Acórdão do Tribunal da Relação do Porto
Processo:
9610909
Nº Convencional: JTRP00020229
Relator: MOURA PEREIRA
Descritores: CRIME SEMI-PÚBLICO
LEGITIMIDADE DO MINISTÉRIO PÚBLICO
ACUSAÇÃO
INSTRUÇÃO CRIMINAL
FURTO
ELEMENTOS DA INFRACÇÃO
INDÍCIOS SUFICIENTES
Nº do Documento: RP199702199610909
Data do Acordão: 02/19/1997
Votação: UNANIMIDADE
Texto Integral: N
Privacidade: 1
Meio Processual: REC PENAL.
Decisão: PROVIDO PARCIALMENTE.
Área Temática: DIR PROC PENAL.
Legislação Nacional: CPP87 ART49 N1 ART262 N1 ART283 N2 ART286 N1 ART287 N1 B ART308
N1 N2.
Jurisprudência Nacional: AC STJ DE 1961/01/13 IN BMJ N105 PAG439.
AC RP DE 1983/02/23 IN BMJ N324 PAG620.
Sumário: I - Não tendo sido oportunamente denunciado pelo ofendido o crime de dano ( crime semi-público ), o Ministério Público não podia ter deduzido acusação por tal crime, não sendo também legalmente viável a instrução em relação ao mesmo e, muito menos, a pronúncia dos arguidos.

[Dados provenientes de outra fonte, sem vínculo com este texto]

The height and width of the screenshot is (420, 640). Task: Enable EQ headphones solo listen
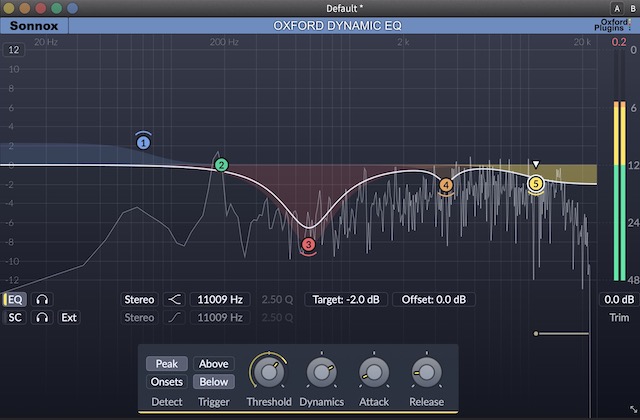pos(43,299)
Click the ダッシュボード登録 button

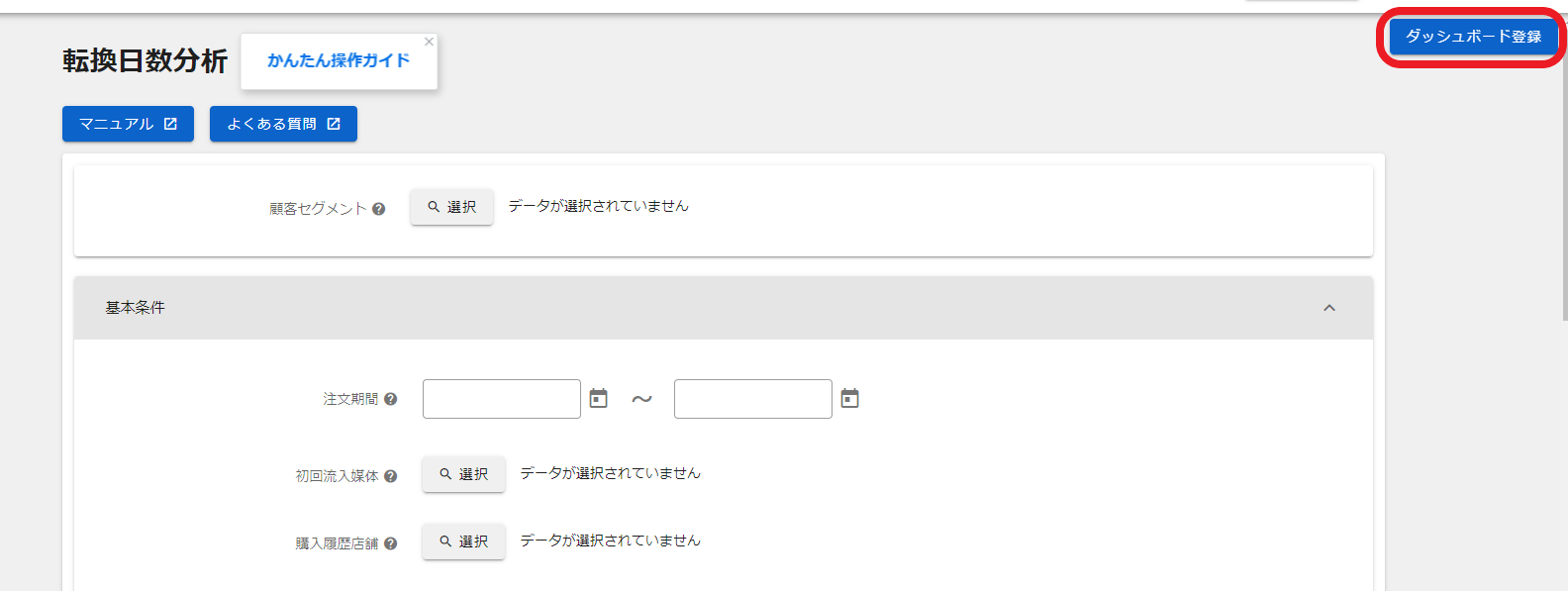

II - Tendo-se demonstrado indiciariamente que os arguidos cortaram e se apropriaram de pinheiros implantados em prédio rústico que não lhes pertencia; que o assistente tem registado a seu favor o referido prédio que havia adquirido por herança, que vem possuindo há mais de 20 anos, pacífica e publicamente, com intenção de exercer o correspondente direito de propriedade; que foi julgada improcedente a acção cível proposta pelos arguidos contra o assistente em que aqueles pediam a condenação deste a reconhecerem-lhe o direito de propriedade plena do terreno em causa; e contrapondo os arguidos a tudo isto que tal prédio pertence ao povo de determinado lugar do qual fazem parte, não alegando, porém, factos de que derive o seu direito de propriedade, haverá que concluir que a questão prejudicial da propriedade do prédio tem de decidir-se a favor do assistente, que os pinheiros subtraídos pelos arguidos são coisas móveis alheias, e que o dolo se afigura evidente, ou seja, estão reunidos, ao nível indiciário, os elementos objectivos e subjectivos do crime de furto.